Sejak saat itu, berbagai investasi infrastruktur skala besar China di Laos kian meningkatkan pengaruhnya, berikut ketergantungan Vientiane terhadap sesama negara komunis tersebut, jelas Joanne Lin, peneliti ISEAS-Yusof Ishak Institute, dalam satu laporan pada bulan Juli.
Akan tetapi, ia pun menulis bahwa jika diperhatikan secara lebih rinci, “kebijakan luar negeri, prioritas politik, dan perdagangan Laos menunjukkan bahwa Laos bisa jadi ‘seimbang’ atau independen dalam hal hubungan internasional”.

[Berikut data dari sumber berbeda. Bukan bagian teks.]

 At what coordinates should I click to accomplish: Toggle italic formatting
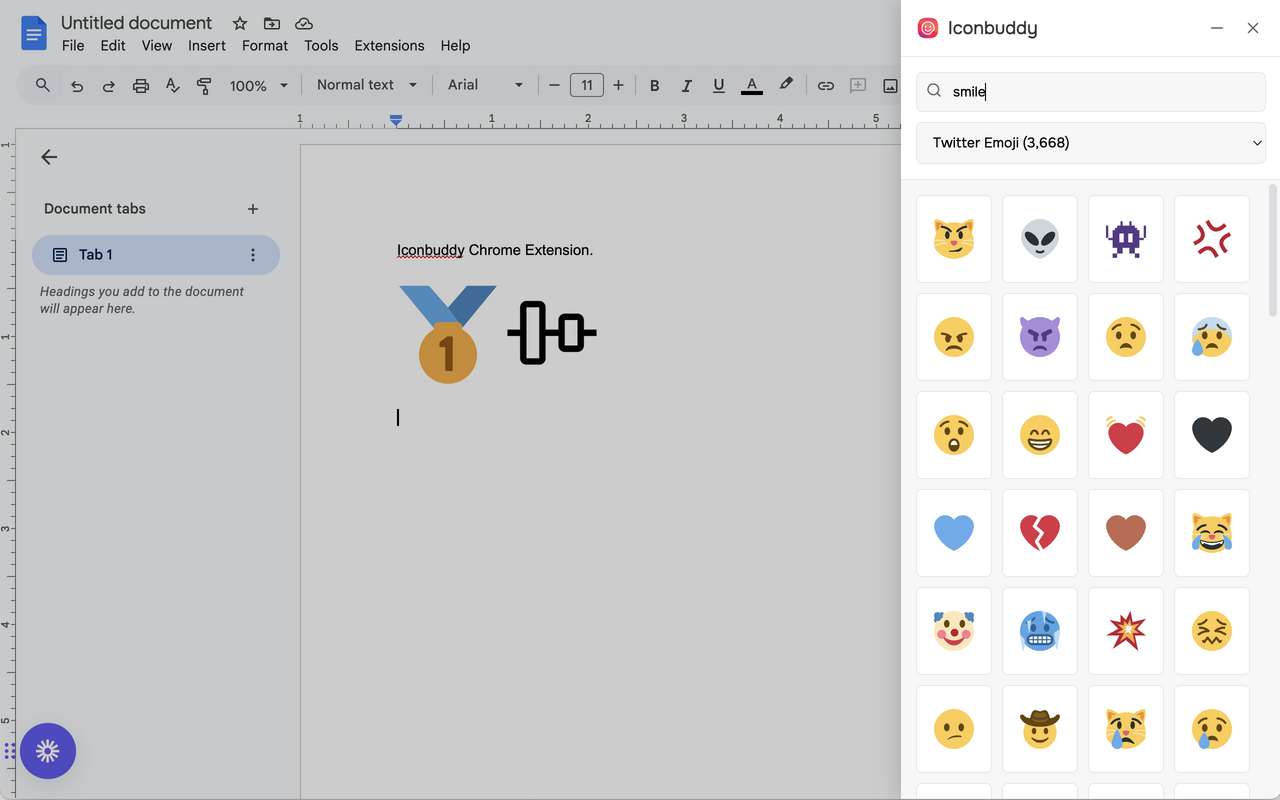click(x=686, y=85)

Hal itu dapat menjadi angin segar bagi nelayan Natuna seperti Dedi, yang masih berharap pada negaranya sendiri untuk meningkatkan pertahanan dan merespon serangan-serangan asing di perairan yang ia akrabi.
“Tolong tambah kapal perang, lindungi Laut Natuna Utara, dan lakukan patroli dengan baik. Jika memungkinkan, jaga perbatasan di laut,” pintanya. “Cuma itu harapan saya.”